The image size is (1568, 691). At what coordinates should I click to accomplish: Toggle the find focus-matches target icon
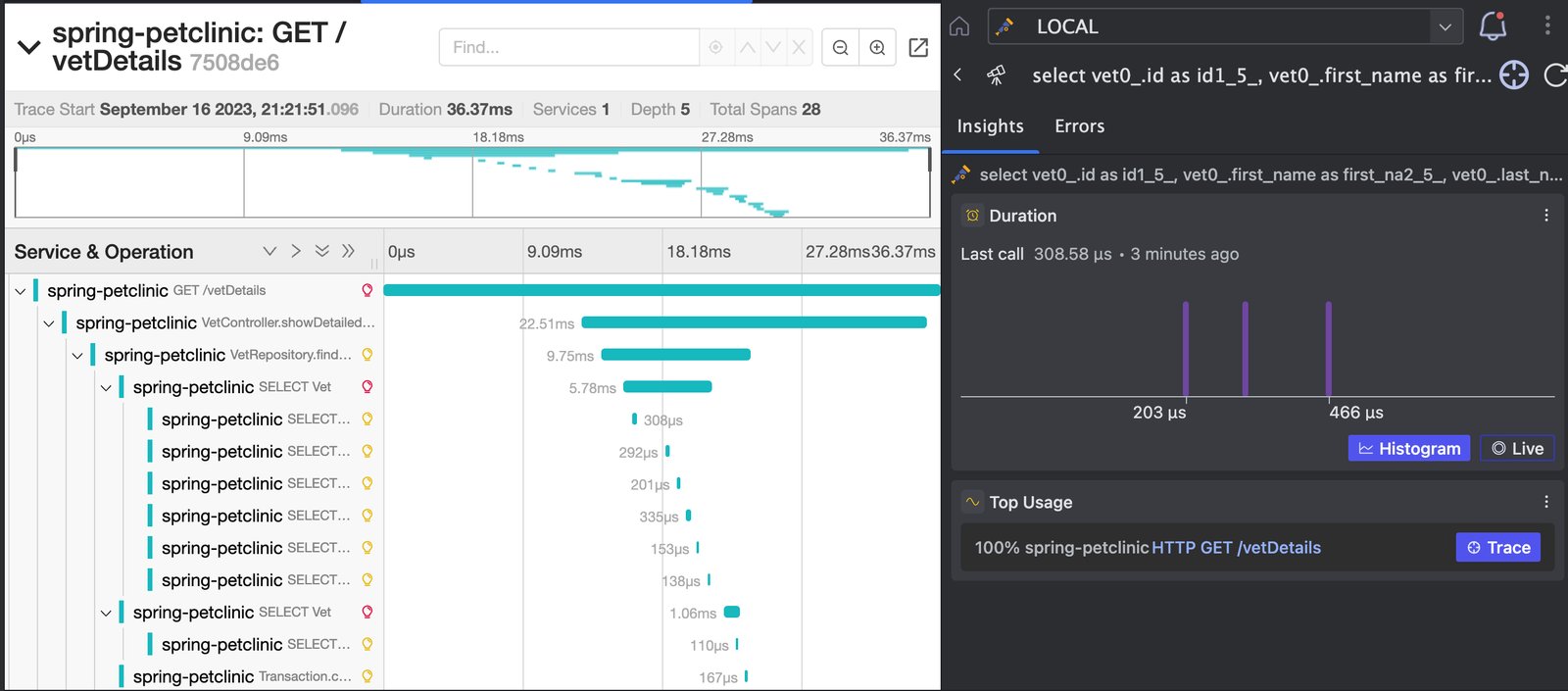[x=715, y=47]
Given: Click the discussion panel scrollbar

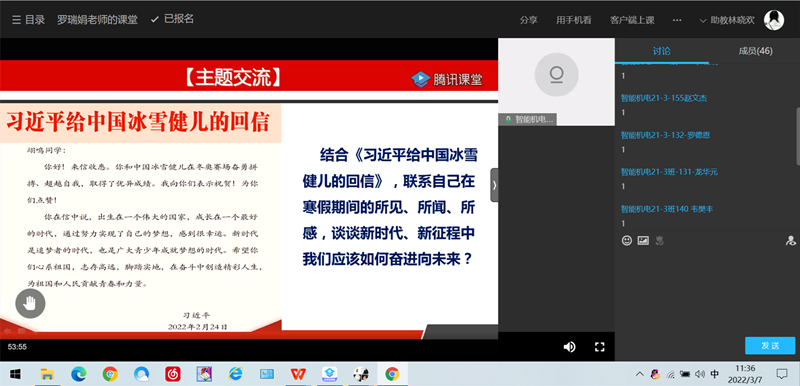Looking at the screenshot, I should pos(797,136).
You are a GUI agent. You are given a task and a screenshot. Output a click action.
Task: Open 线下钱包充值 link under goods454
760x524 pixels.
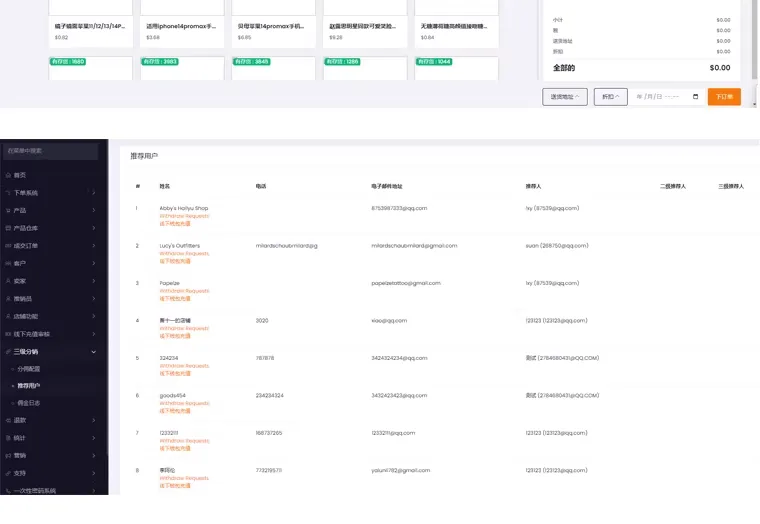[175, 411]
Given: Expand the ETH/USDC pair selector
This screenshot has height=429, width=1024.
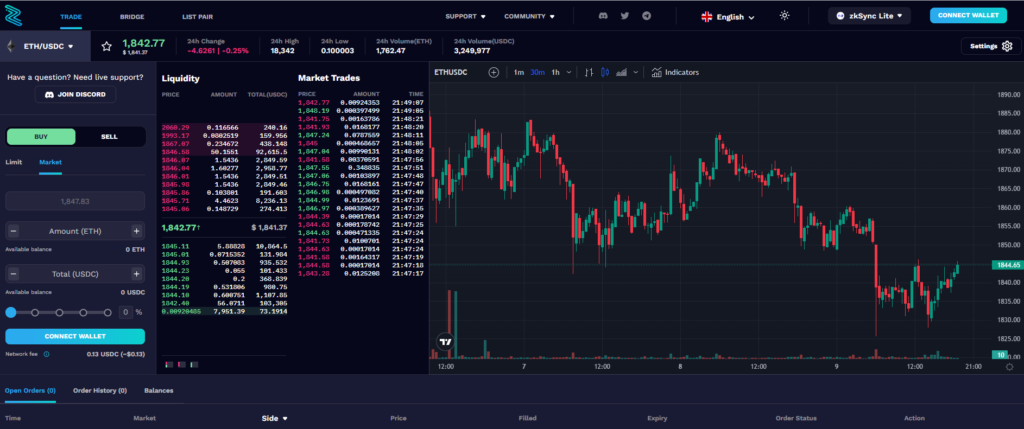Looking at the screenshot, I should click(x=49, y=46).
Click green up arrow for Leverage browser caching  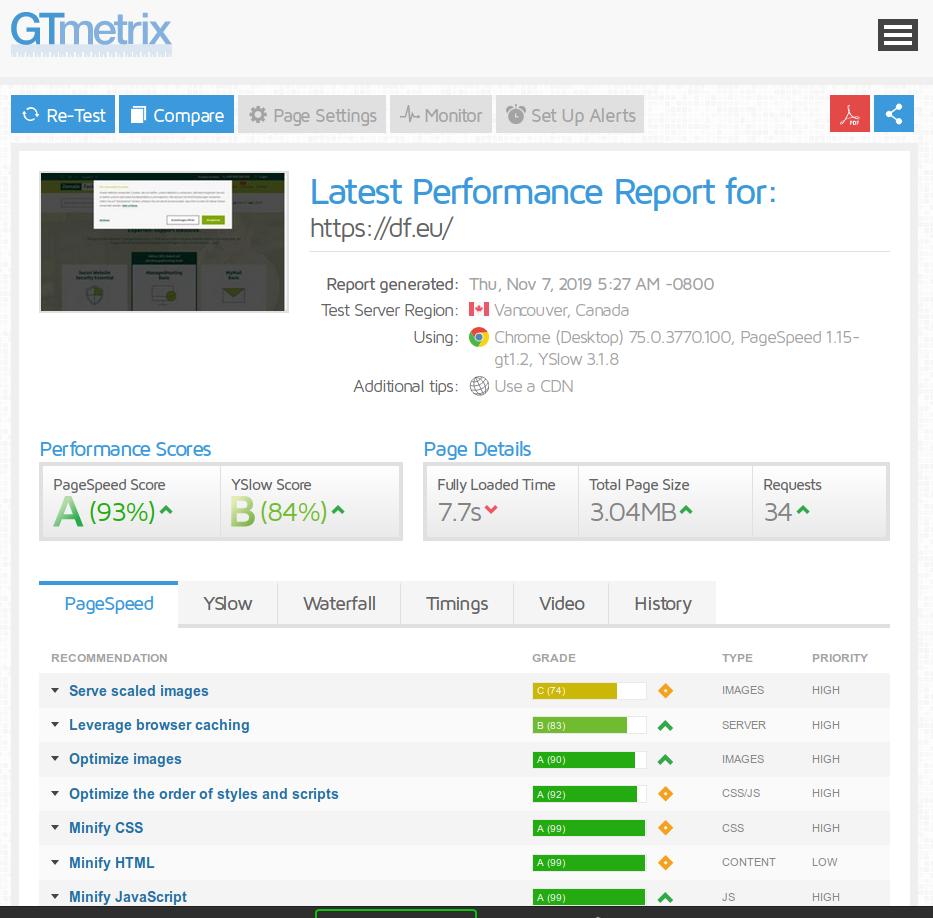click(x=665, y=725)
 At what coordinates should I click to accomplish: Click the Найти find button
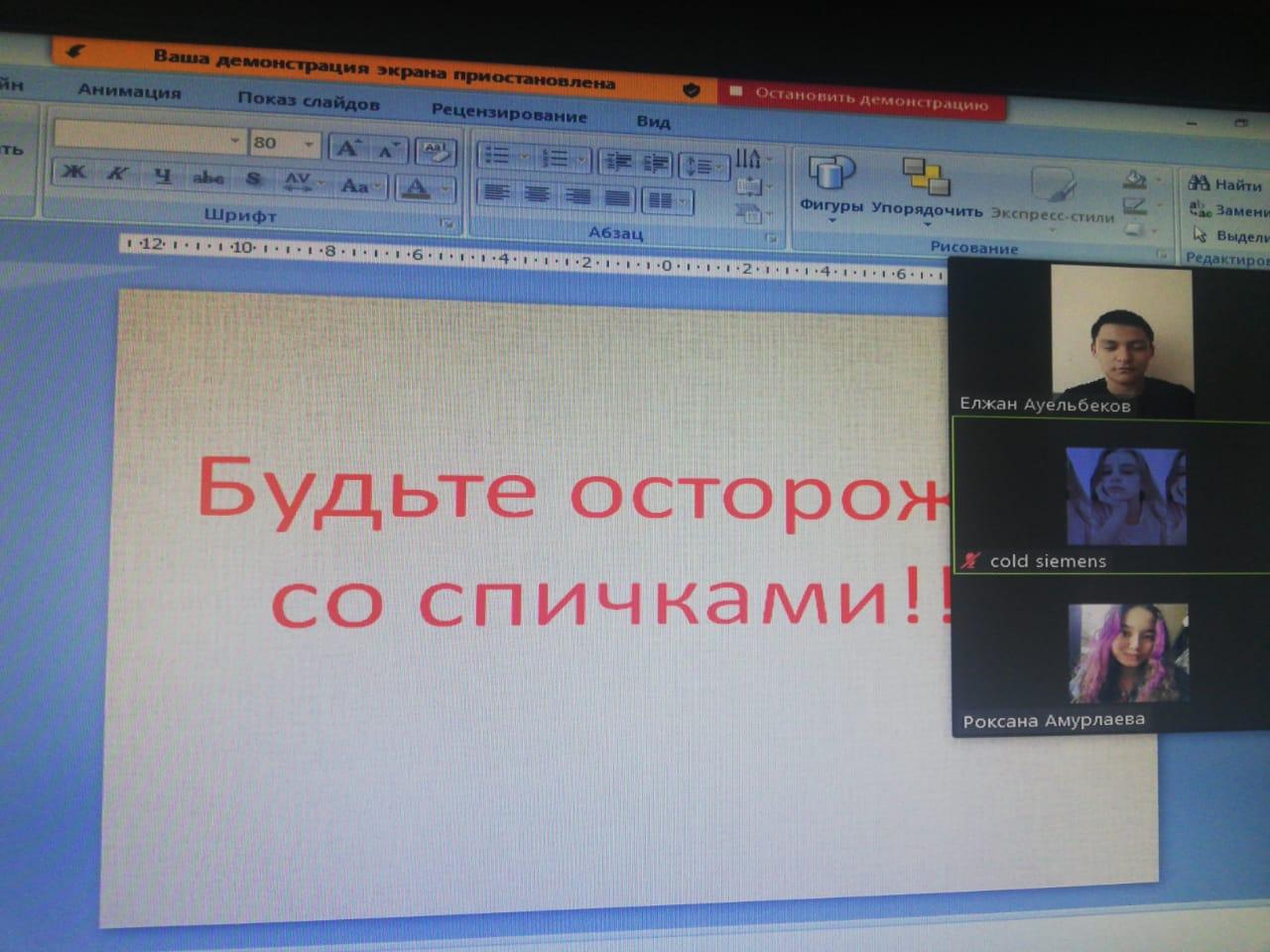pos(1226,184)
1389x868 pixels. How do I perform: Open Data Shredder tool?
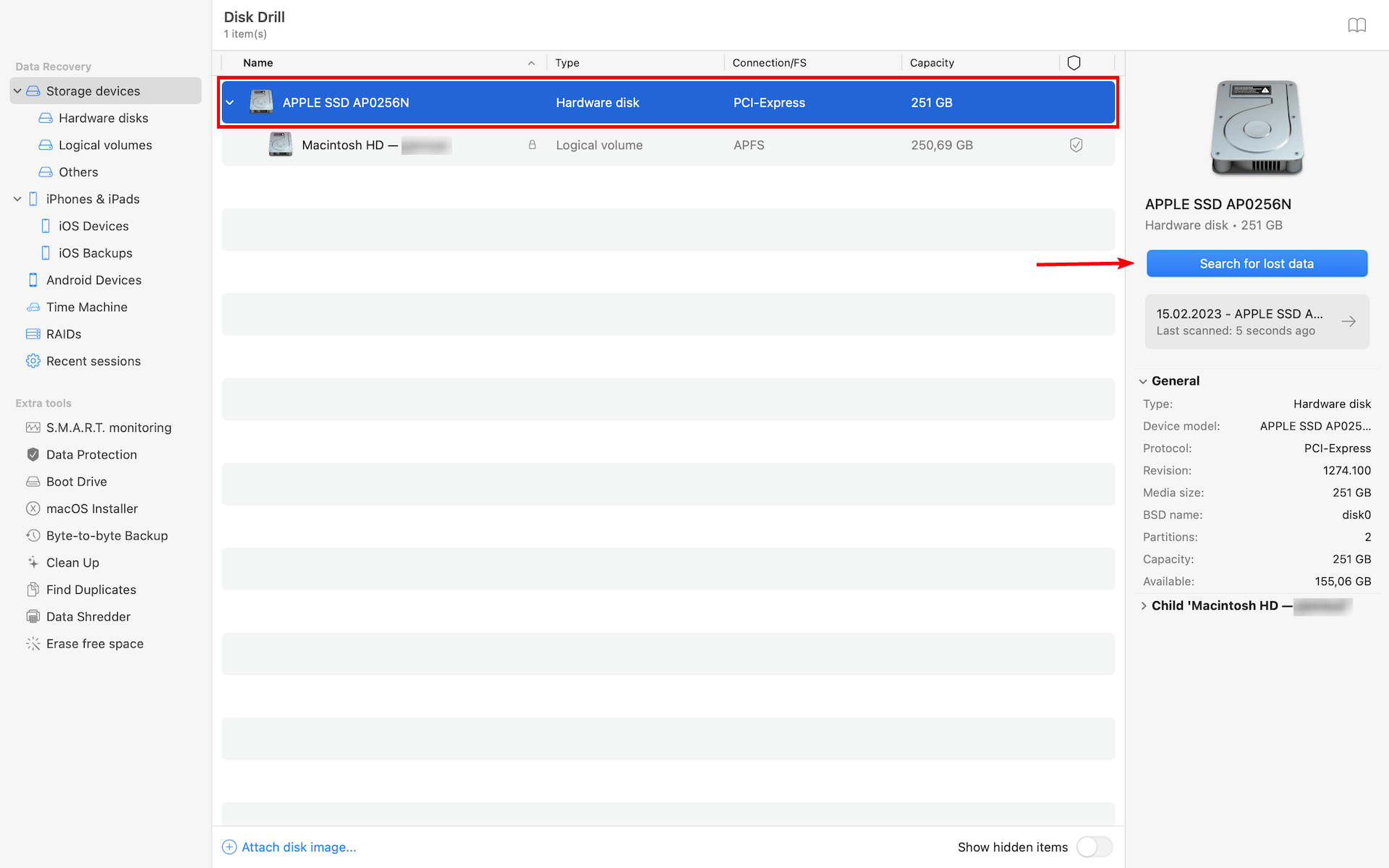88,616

━━━━━━━━━━

● Task to carry out
Exactly as they appear, transcribe the lines from the top of the material above through the line with "You are a GUI". Omit any picture.

● Answer box
The image size is (1568, 691). At what coordinates should I click to accomplish: Toggle the find focus-matches target icon
[x=715, y=47]
Given: Click the discussion panel scrollbar

Looking at the screenshot, I should pos(797,136).
You are a GUI agent. You are given a task and a screenshot. Output a click action.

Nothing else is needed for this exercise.